Local and federal officials soon will complete a multiyear effort to update many of Northern Virginia's flood maps, in a process that will reshape the area's insurance landscape and cost hundreds of property owners thousands of dollars.
The Federal Emergency Management Agency has been working with the Army Corps of Engineers and officials from Alexandria, and Fairfax and Arlington counties, for the last six years to develop more accurate area flood maps.
Those maps determine which property owners must buy federally mandated flood insurance policies. Flood insurance costs the average property owner $570 annually, but can run into the thousands depending on where a resident's property lies within the flood zone.
"We were seeing higher and higher amounts of damage and insurance claims from outside of the floodplain," said FEMA spokesman David Bollinger, outlining his agency's reasons for redrawing the flood maps.
Bollinger said property owners who were not previously mapped into the floodplain soon could be included, and therefore would have to buy flood insurance.
About 7,000 properties in Fairfax, Arlington and Alexandria lie within the current flood maps, which date to the 1980s and 1990s.
Local and federal officials were unable to give the exact number of properties that would be included or excluded once the floodplains are redrawn, but thousands will likely be affected once the maps are finalized.
Fairfax County's floodplain update is scheduled to take effect in September, with Arlington and Alexandria's to follow in 2011.
Alexandria City Engineer Emily Baker said the city will have a six-month comment period before the new maps are finalized, during which time property owners can dispute the redrawn floodplains.
"We're going to be reaching out to all the property owners to make sure they understand the insurance implications," Baker said. "If you purchase your flood insurance prior to the new maps taking effect, you can get a more favorable premium."
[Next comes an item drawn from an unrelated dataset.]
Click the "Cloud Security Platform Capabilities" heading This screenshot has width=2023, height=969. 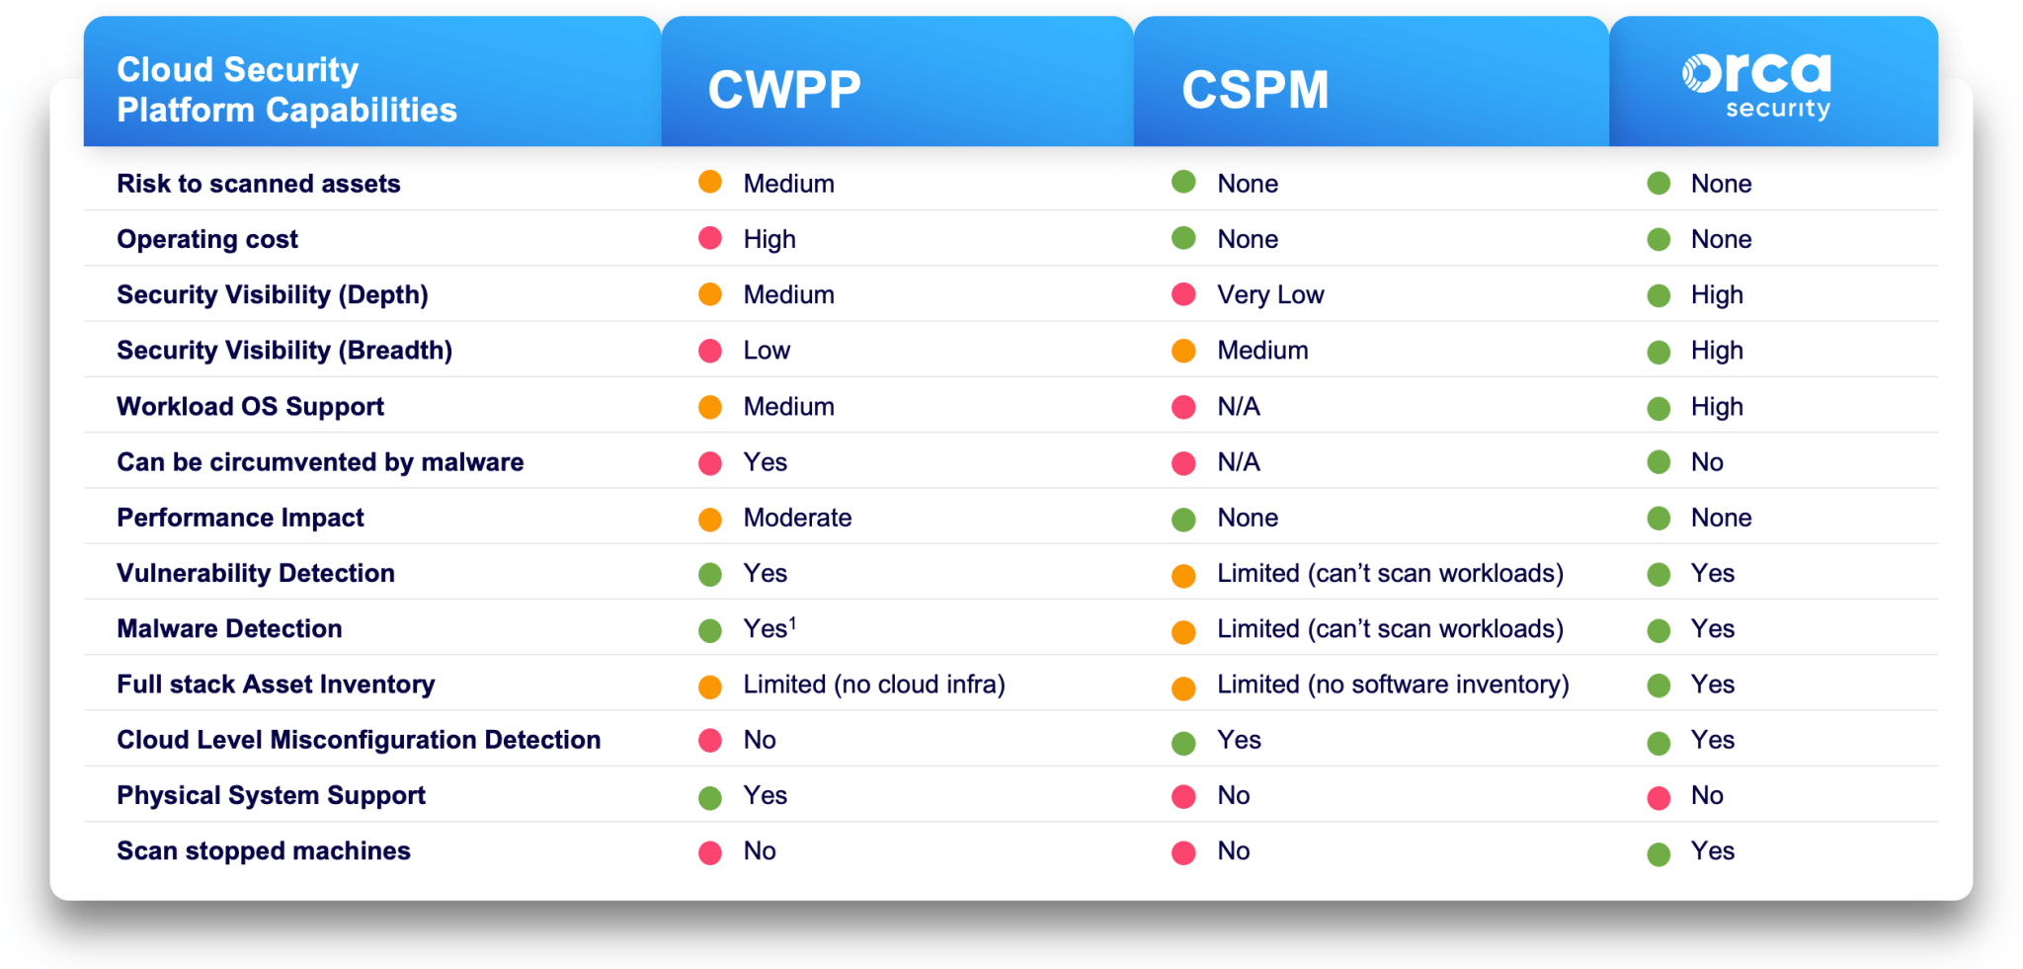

Bollinger explained the "grandfather clause," which allows property owners to take advantage of a reduced insurance rate before the new maps are finalized. But the lower premium only lasts a couple of years, he said.
Bollinger said his agency and the Army Corps were updating flood maps nationwide.
"Congress did not want to end up spending a lot of additional taxpayer money" to pay for flood damage outside of the flood map, he said.
Bollinger said FEMA backs more than $1 trillion in flood insurance policies annually.